* _Provided text_
◇ ◇ ◇

Tuesday, March 21, 2000

WEIRD COMPUTER LANGUAGES
While updating the
Befunge entry in my Linux Software Encyclopedia, I predictably got sidetracked into finding all sorts of weird, unique, unusual and fun computer languages. The best sites that cover such things are:
posted by Steven Baum 3/21/2000 01:46:38 PM | link

Monday, March 20, 2000

FUNNY LIT
Stephen Fry's Paperweight, while out of print, is well worth the thruppence or so you'll plunk down for it down at your local previously owned book shoppe. (By the way, that's Stephen Fry and NOT Stephen Frey, as in the egregrious hack who's doing for Wall Street and literature what Tom Clancy's done for military weapons manuals and literature.) In this volume Fry "collects together the swarf of six or seven years [1985-1992] of occasional toiling in the workshops of journalism." In a remarkable bit of prefatorial prescience, Fry offers:
It may be that each article of the book should have been flagged with a number or symbol indicating the length of time the article would take to read, that number or symbol corresponding with the health of a reader's bowel. In this way the reader could determine which sections to read according to his or her diet and general enteric condition.

◇ ◇ ◇

* _Excerpted data_
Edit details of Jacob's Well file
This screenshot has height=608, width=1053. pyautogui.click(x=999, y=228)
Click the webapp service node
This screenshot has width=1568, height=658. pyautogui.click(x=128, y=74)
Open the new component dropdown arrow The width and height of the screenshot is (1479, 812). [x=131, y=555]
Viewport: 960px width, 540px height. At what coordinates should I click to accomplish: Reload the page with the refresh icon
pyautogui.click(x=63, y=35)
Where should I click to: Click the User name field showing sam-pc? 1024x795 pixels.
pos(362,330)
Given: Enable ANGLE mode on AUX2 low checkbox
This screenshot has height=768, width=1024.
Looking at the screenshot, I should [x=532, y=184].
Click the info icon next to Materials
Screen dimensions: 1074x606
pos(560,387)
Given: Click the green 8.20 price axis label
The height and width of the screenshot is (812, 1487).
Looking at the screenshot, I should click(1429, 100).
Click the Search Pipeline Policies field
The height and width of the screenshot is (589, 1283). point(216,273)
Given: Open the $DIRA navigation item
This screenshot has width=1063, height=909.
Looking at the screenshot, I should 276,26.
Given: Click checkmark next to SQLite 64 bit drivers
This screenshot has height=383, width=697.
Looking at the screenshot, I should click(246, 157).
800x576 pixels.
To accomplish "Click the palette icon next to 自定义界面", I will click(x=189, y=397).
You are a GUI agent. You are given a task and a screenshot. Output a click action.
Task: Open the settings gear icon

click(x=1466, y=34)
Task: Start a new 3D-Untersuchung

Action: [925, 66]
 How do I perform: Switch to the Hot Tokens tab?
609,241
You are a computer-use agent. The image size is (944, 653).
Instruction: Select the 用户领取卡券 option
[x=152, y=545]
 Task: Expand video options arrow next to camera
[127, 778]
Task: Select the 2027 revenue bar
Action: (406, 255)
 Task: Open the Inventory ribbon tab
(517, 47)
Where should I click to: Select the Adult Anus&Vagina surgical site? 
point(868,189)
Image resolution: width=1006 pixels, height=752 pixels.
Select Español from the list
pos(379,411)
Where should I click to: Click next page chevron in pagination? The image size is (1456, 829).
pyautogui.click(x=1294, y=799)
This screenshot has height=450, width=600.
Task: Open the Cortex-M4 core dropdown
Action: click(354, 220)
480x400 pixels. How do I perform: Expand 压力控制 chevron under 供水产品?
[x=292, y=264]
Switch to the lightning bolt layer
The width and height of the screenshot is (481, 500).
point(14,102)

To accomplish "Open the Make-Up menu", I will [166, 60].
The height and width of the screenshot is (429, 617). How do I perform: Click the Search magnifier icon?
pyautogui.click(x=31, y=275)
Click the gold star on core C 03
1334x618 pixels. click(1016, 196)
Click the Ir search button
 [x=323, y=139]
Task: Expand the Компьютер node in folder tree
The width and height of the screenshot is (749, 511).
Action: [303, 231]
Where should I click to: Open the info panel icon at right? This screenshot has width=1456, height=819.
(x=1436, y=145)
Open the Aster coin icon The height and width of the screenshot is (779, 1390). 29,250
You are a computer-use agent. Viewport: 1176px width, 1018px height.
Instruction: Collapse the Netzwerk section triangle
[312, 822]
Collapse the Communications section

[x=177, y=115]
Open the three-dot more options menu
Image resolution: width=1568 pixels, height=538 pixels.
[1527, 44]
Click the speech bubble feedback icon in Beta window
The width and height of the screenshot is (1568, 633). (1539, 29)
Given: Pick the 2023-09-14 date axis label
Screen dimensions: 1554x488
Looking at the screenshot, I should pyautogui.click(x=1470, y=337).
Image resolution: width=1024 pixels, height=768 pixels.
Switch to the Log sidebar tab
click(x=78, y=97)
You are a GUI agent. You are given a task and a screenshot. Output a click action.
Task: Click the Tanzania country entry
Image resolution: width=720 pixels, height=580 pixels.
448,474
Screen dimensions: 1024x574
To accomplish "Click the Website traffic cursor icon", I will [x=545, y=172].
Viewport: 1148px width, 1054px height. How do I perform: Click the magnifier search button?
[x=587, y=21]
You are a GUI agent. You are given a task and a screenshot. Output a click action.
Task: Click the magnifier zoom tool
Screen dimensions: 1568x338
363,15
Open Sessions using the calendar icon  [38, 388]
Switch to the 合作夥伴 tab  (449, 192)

◇ ◇ ◇

* _Problem set_
(a) According to the blog excerpt, why does Fry say each article in his book could have been flagged with a number or symbol? Answer in one to three sentences.
(b) For each statement, say yes or no depending on whether it agrees with the blog excerpt, and quote the words that decide it.
(i) Paperweight is no longer in print.
(ii) The pieces in Paperweight come from the years 1985 to 1992.
(iii) The Befunge entry being updated belongs to a Windows software encyclopedia.
(c) Please carry the blog excerpt forward, starting after its last sentence.
The entries above are separate material from the blog excerpt.

* _The responses_
(a) Fry says the number or symbol would show how long the article takes to read and would match the health of a reader's bowel. That way the reader could choose which sections to read based on his or her diet and general enteric condition.

(b)
(i) Yes: "while out of print"
(ii) Yes: "six or seven years [1985-1992]"
(iii) No: "my Linux Software Encyclopedia"

(c)
The first part of the book consists of radio commentary performed in the guise of a Professor Trefusis, "an ageing Cambridge philologist of amiable but sometimes vituperative character." In his initial commentary on television violence, Trefusis offers:
My predecessor on the Queen Anne Chair of Applied Moral Sciences here always held that television, already an etymological hybrid compounded, as it is, of the Greek 'tele' and the Latin 'vision', was also a social hybrid, a chimera that awaited some modern crusading Bellerophon, athwart a twentieth-century Pegasus, to slay it before it devoured our culture whole in its filthy, putrescent, purulent maw.
This is followed by a section of reviews and occasional pieces, and then by a series of columns written for The Listener over a two-year span. The latter parts of the book consist of 200 pages worth of columns from the Daily Torygraph and a two-act drama called "Latin! or Tobacco and Boys" which, written as an lad at Cambridge, attracted the sort of attention that led to his present fame.

All in all, it's a fine collection full of the verbal prestidigitative fireworks Fry apparently concocts with a swiftness and aplomb equalled perhaps only by Peter Cook in the annals of British comedy. Fry's verbal wit can also be viewed in A Bit of Fry and Laurie, a collection of the best of the sketches performed by he and Hugh Laurie in a BBC comedy series. One can (and should) also view the marvelous collaboration of Fry, Laurie and the inimitable P. G. Wodehouse in the Masterpiece Theatre Jeeves and Wooster series.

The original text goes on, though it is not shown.